Electrical and electronic engineering

Publication Details

Submitted to the Graduate Research School of the Technological University Dublin in partial fulfillment of the requirements for the degree of Master of Philosophy, 2021.

Abstract

The detection of cough events in audio recordings requires the analysis of a significant amount of data as cough is typically monitored continuously over several hours to capture naturally occurring cough events. The recorded data is mostly composed of undesired sound events such as silence, background noise, and speech. To reduce computational costs and to address the ethical concerns raised from the collection of audio data in public environments, the data requires pre-processing prior to any further analysis.

Current cough detection algorithms typically use pre-processing methods to remove undesired audio segments from the collected data but do not preserve the privacy of individuals being recorded while monitoring respiratory events. This study reveals the need for an automatic pre-processing method that removes sensitive data from the recording prior to any further analysis to ensure privacy preservation of individuals.

Specific characteristics of cough sounds can be used to discard sensitive data from audio recordings at a pre-processing stage, improving privacy preservation, and decreasing ethical concerns when dealing with cough monitoring through audio analysis.

We propose a pre-processing algorithm that increases privacy preservation and significantly decreases the amount of data to be analysed, by separating cough segments from other non-cough segments, including speech, in audio recordings. Our method verifies the presence of signal energy in both lower and higher frequency regions and discards segments whose energy concentrates only on one of them. The method is iteratively applied on the same data to increase the percentage of data reduction and privacy preservation.

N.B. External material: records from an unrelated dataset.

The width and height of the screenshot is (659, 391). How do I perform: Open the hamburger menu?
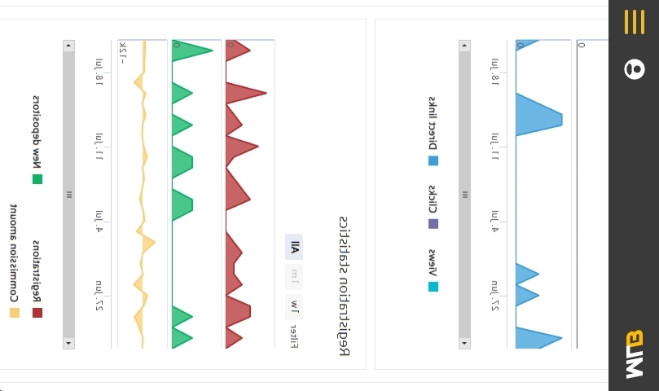click(x=634, y=22)
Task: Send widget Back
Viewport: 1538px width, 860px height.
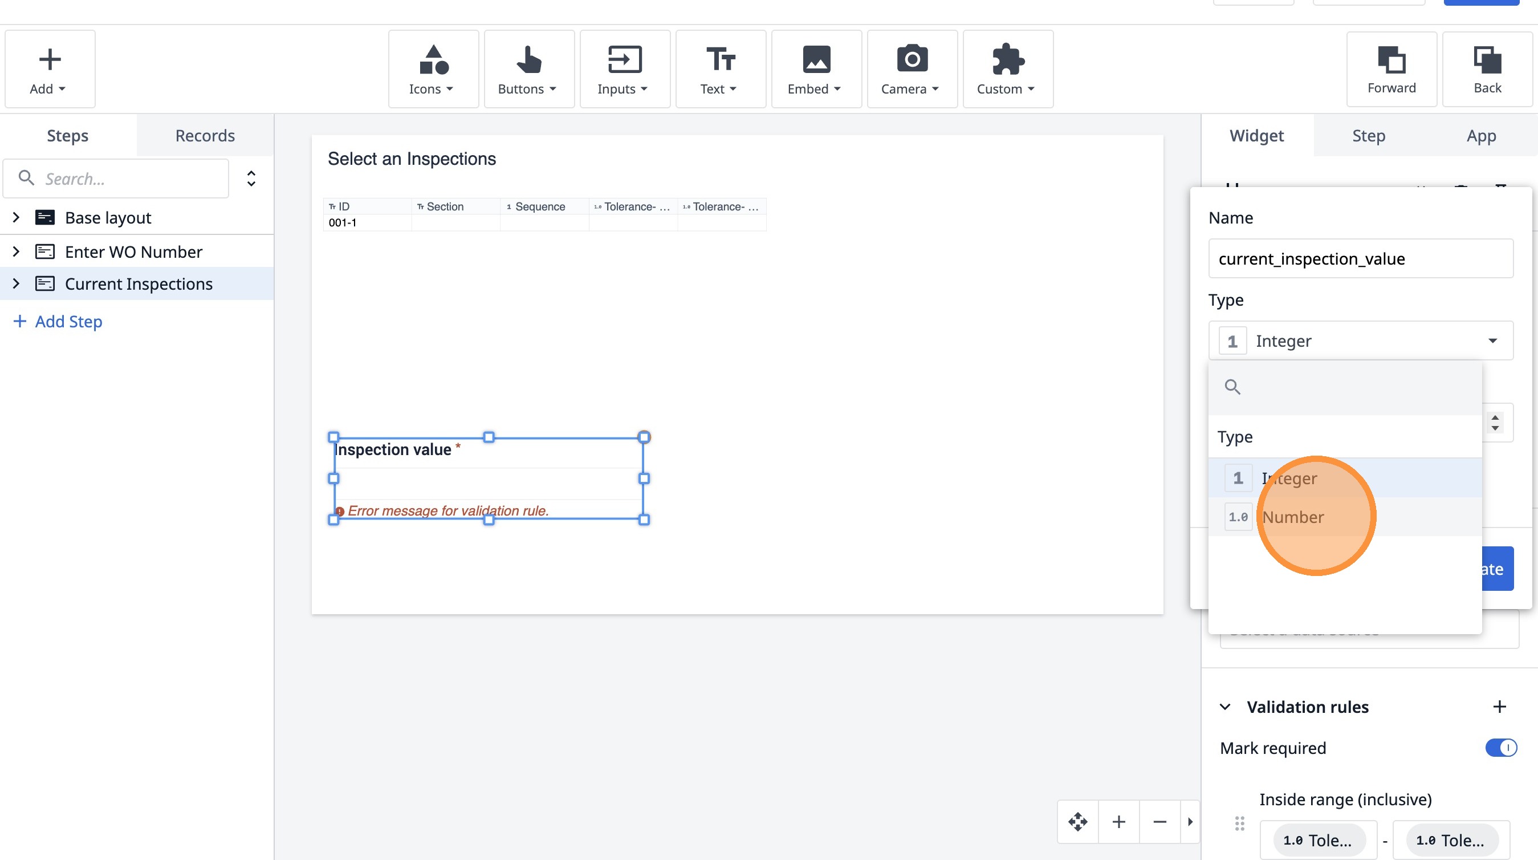Action: tap(1487, 69)
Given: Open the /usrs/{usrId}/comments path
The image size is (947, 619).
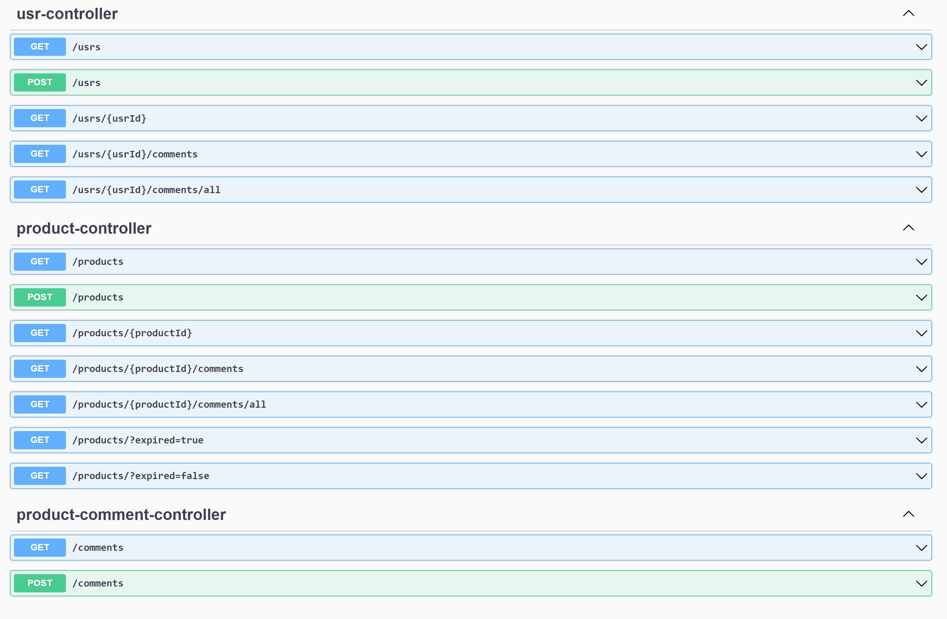Looking at the screenshot, I should coord(135,154).
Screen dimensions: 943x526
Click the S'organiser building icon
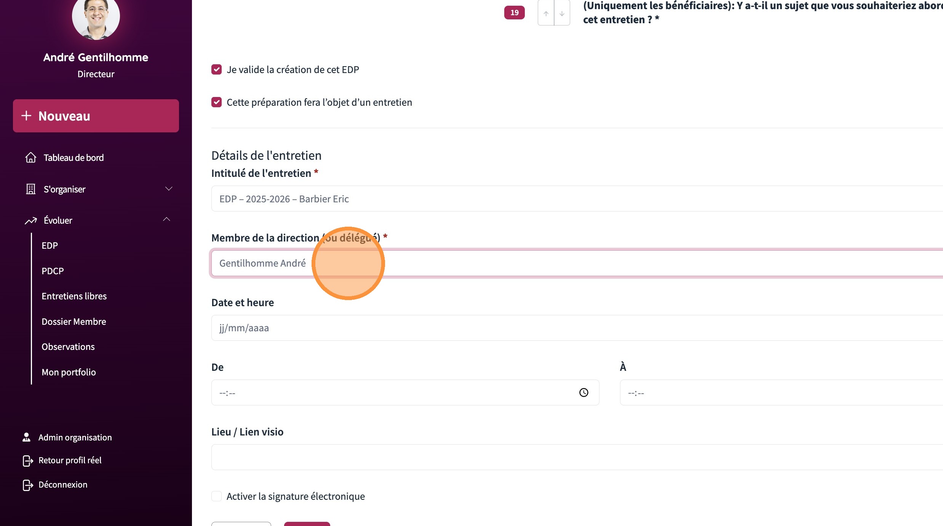tap(30, 189)
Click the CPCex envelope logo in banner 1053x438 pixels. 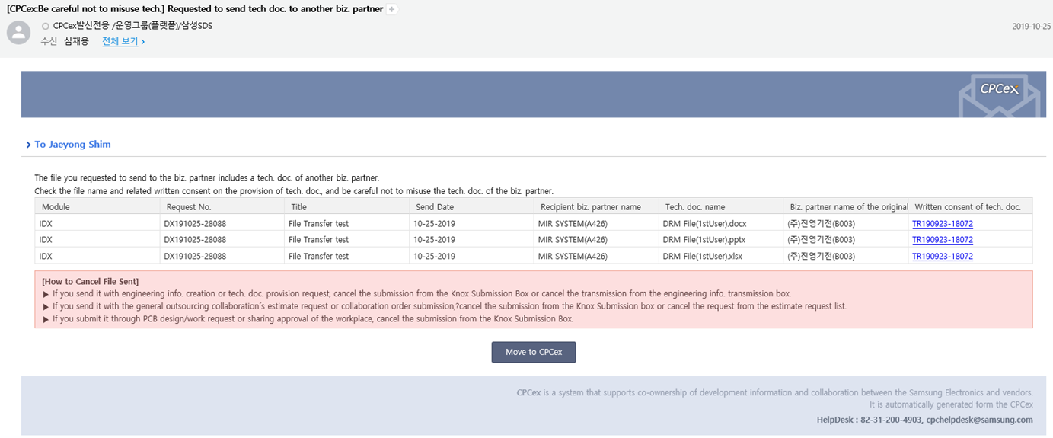click(x=998, y=94)
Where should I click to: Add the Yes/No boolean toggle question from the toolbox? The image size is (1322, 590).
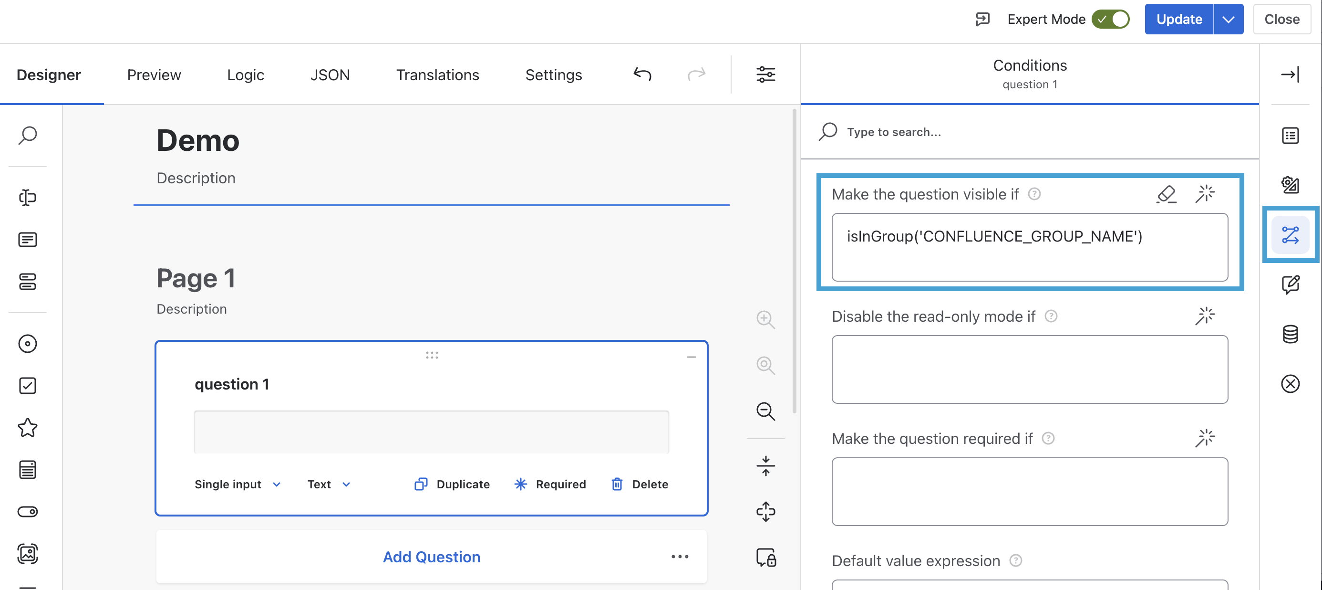pyautogui.click(x=28, y=511)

We evaluated the performance of our algorithm using several hours of audio recordings with manually pre-annotated cough and speech events. Our results showed that 5 iterations of the proposed method can discard up to 88.94% of the speech content present in the recordings, allowing for a strong privacy preservation while considerably reducing the amount of data to be further analysed by 91.79%.

The data reduction and privacy preservation achievements of the proposed pre-processing algorithm offers the possibility to use larger datasets captured in public environments and would beneficiate all cough detection algorithms by preserving the privacy of subjects and by-stander conversations recorded during cough monitoring.